> Task requirements
Work out the number of lines below containing the word "date" and give nothing besides it.

> Records drawn from a dataset
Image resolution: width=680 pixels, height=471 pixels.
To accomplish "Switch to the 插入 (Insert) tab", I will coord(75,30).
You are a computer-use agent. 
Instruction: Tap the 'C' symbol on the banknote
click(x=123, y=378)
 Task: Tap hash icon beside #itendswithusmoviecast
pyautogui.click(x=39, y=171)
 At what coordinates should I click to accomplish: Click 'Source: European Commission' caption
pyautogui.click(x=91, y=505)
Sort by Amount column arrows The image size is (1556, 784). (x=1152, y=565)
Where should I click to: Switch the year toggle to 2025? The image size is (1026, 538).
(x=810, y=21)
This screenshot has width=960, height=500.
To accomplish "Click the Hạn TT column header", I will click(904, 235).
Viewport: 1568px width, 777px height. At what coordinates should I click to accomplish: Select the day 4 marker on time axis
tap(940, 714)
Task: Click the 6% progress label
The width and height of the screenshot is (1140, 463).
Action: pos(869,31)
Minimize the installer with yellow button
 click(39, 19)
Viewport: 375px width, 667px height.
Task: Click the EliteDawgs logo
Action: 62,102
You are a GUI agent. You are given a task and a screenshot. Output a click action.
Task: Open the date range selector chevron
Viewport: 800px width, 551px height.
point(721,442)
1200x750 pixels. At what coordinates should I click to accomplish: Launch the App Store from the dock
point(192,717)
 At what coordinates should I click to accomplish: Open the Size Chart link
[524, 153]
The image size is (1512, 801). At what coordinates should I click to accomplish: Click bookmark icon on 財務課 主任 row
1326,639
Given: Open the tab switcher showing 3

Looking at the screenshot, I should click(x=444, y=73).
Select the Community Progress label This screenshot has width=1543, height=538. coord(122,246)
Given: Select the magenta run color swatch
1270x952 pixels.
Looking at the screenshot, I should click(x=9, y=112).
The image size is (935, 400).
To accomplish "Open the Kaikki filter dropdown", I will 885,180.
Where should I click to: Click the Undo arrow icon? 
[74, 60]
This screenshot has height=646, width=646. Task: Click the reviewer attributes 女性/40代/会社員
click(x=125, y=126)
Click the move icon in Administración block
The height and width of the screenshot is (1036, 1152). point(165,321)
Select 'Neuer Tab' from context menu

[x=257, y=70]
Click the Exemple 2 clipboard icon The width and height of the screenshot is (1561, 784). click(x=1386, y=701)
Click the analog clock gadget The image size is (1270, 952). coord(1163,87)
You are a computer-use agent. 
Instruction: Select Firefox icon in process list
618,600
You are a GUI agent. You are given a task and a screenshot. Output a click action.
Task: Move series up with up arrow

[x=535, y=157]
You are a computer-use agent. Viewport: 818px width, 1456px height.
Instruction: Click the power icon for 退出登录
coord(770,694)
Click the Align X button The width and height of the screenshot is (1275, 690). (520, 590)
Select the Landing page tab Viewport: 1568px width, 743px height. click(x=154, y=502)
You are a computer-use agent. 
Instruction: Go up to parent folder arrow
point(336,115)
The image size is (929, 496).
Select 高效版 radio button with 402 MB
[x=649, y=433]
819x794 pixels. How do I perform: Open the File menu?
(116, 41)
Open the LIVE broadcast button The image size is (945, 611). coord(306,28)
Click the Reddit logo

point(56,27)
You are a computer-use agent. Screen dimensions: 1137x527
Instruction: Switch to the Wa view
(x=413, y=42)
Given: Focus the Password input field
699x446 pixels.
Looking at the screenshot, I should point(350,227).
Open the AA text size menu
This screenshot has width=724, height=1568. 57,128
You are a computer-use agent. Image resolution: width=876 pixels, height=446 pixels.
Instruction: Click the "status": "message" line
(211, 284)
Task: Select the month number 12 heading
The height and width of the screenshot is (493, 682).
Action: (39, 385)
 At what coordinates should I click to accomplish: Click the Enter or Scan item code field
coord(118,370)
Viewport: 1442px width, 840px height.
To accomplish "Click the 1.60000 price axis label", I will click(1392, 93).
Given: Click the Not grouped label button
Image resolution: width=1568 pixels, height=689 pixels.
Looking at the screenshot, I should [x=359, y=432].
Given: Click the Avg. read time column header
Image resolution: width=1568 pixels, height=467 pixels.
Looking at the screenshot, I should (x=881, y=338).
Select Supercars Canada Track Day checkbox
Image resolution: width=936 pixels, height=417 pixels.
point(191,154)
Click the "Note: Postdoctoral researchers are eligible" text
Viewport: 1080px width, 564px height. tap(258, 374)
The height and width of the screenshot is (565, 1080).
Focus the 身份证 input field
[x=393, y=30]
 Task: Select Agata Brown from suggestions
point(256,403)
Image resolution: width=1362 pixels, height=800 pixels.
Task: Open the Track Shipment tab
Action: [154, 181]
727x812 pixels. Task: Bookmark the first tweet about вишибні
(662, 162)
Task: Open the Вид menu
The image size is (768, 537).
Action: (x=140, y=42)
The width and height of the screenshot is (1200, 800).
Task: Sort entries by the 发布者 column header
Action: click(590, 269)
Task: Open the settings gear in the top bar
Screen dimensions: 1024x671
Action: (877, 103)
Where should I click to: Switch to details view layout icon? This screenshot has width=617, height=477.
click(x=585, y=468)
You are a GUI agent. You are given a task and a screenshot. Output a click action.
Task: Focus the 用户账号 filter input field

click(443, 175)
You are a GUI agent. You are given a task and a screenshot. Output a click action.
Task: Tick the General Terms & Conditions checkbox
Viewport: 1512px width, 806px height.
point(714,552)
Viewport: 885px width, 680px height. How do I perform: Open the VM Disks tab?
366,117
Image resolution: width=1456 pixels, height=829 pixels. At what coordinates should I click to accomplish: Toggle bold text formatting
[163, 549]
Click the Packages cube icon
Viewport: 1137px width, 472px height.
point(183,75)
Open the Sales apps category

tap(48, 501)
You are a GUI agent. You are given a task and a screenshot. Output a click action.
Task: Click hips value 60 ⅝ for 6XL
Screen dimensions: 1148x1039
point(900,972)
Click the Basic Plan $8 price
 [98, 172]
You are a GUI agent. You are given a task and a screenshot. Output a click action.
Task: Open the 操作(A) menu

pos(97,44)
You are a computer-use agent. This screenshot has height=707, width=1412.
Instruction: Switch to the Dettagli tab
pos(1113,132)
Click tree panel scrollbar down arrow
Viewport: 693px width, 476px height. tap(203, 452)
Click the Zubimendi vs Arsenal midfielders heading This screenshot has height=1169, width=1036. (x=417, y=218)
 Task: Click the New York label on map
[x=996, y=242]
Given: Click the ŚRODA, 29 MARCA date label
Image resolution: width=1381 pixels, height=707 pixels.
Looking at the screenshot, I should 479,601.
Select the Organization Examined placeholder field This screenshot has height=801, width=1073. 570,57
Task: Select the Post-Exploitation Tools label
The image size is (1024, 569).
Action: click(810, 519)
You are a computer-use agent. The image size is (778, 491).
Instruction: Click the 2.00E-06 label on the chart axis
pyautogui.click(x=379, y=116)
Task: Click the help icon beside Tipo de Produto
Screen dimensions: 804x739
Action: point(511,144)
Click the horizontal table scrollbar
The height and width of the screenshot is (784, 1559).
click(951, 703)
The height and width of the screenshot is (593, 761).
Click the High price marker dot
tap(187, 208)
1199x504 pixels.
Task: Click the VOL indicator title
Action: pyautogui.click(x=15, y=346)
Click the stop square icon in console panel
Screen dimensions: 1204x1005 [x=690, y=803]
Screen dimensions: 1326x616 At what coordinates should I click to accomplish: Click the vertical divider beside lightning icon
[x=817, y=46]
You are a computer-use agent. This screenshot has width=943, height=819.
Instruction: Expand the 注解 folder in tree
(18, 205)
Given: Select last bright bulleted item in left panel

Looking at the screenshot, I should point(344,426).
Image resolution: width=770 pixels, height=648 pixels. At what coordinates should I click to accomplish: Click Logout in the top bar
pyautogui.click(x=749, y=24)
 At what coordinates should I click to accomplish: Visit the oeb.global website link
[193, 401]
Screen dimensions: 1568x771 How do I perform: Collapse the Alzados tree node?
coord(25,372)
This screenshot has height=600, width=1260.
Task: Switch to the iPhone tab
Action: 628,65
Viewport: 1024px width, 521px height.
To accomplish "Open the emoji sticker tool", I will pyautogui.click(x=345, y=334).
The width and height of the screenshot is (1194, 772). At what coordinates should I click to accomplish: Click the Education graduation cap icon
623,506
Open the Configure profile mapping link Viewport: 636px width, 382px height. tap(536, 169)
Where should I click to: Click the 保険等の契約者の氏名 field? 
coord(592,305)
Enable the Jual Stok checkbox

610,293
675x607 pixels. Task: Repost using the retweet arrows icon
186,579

> Written solution
2